* _WHAT TO WORK ON_
Beginning with the line that holds "The height and", copy each line exactly through the end of the entries, but leave the pictures out.

☆ ☆ ☆ ☆ ☆ ☆ ☆

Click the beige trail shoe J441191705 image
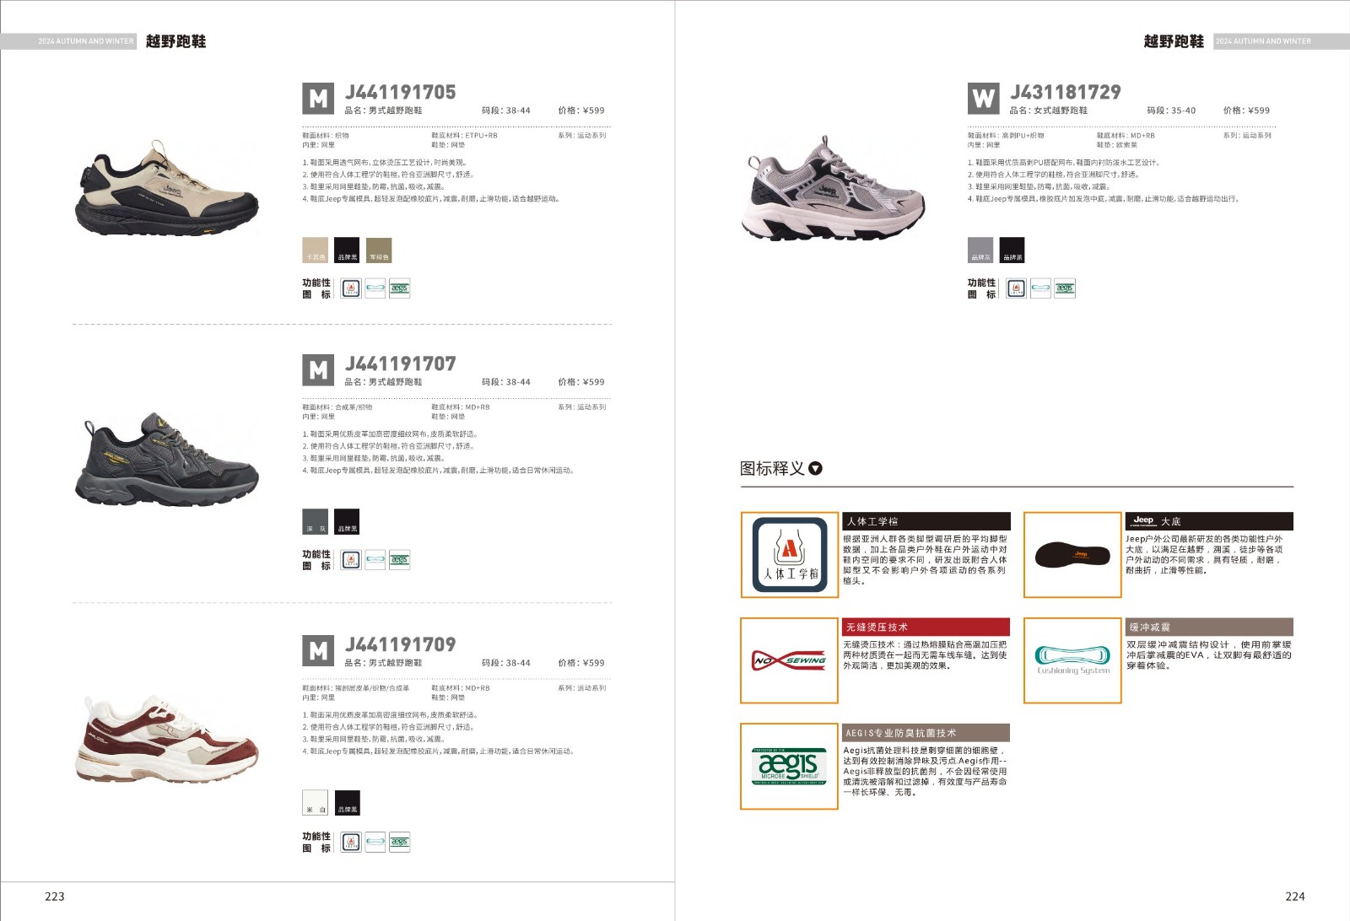 (167, 187)
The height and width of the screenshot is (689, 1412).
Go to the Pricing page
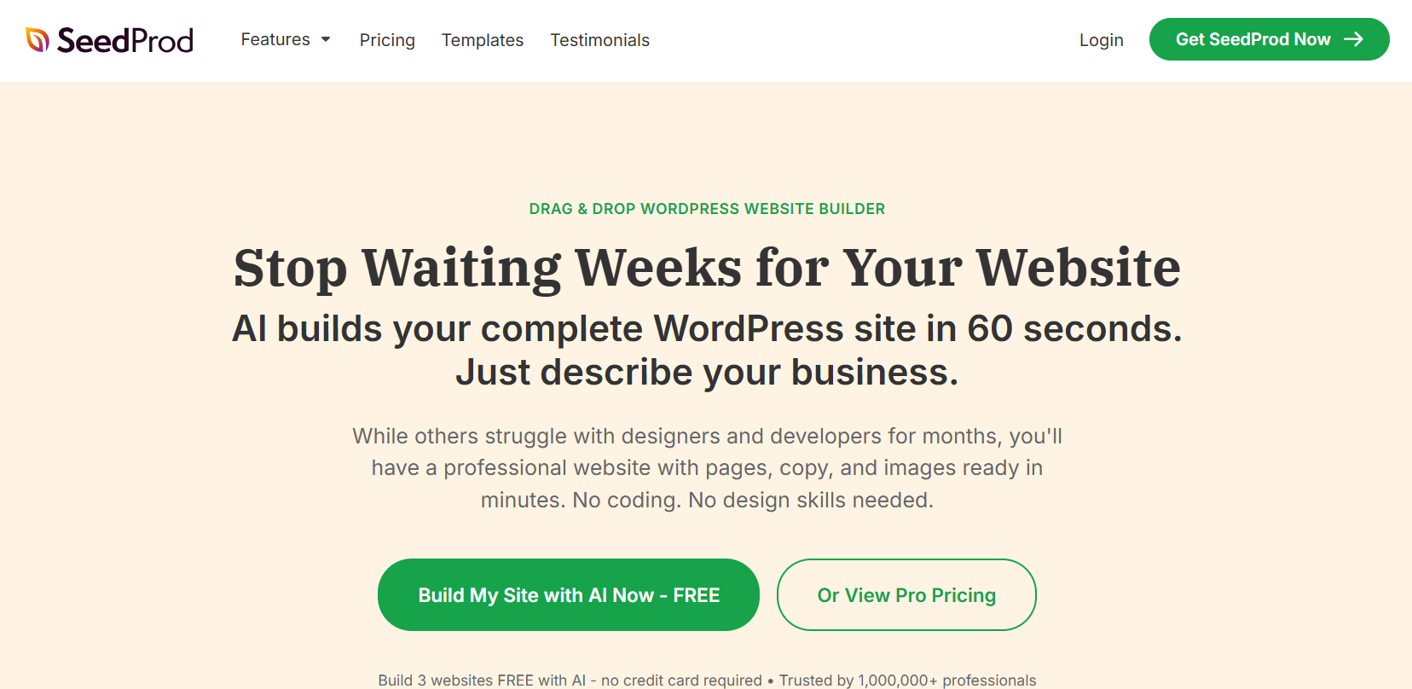[387, 40]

☆ ☆ ☆ ☆ ☆ ☆ ☆

* _ANSWER TO THIS PROBLEM_
The height and width of the screenshot is (689, 1412).
Go to the Pricing page
[387, 40]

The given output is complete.